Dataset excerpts
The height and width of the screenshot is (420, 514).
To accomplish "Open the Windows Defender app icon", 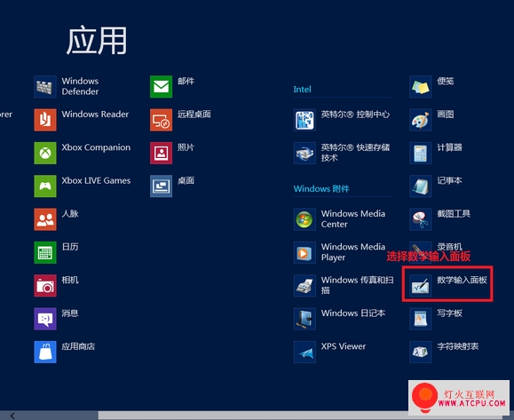I will (45, 86).
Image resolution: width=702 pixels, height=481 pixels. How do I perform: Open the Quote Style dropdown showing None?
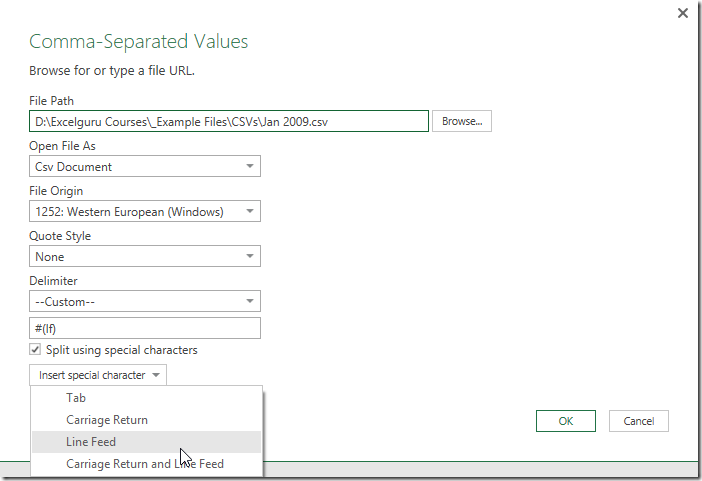tap(145, 256)
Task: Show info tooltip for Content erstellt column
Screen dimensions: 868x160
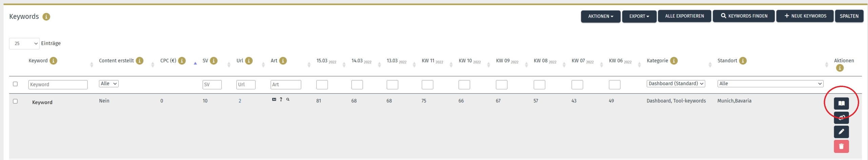Action: tap(140, 61)
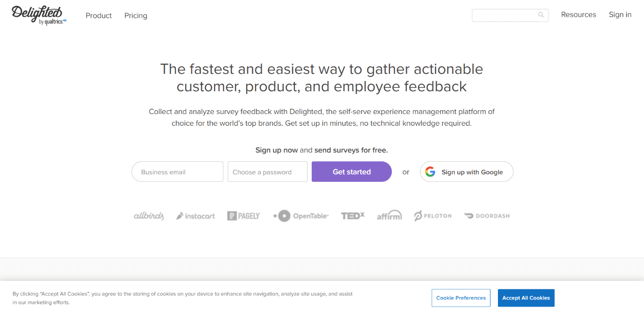Screen dimensions: 644x315
Task: Open the Resources menu
Action: [x=579, y=14]
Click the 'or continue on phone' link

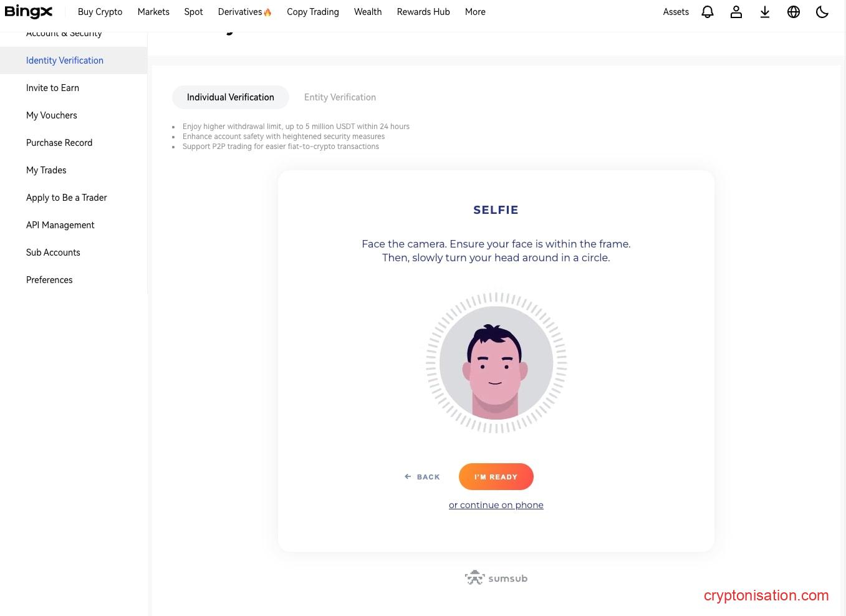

● **Exercise**
Copy the lines from the line that contains "Image resolution: width=702" through the end of the records, exactly and with nothing added; leave the pictures out.

● **Answer to this exercise**
Image resolution: width=702 pixels, height=481 pixels. How do I perform: Open the Quote Style dropdown showing None?
tap(145, 256)
Task: Show info tooltip for Content erstellt column
Screen dimensions: 868x160
Action: tap(140, 61)
Screen dimensions: 644x315
Task: Open the Resources menu
Action: [x=579, y=14]
Click the 'or continue on phone' link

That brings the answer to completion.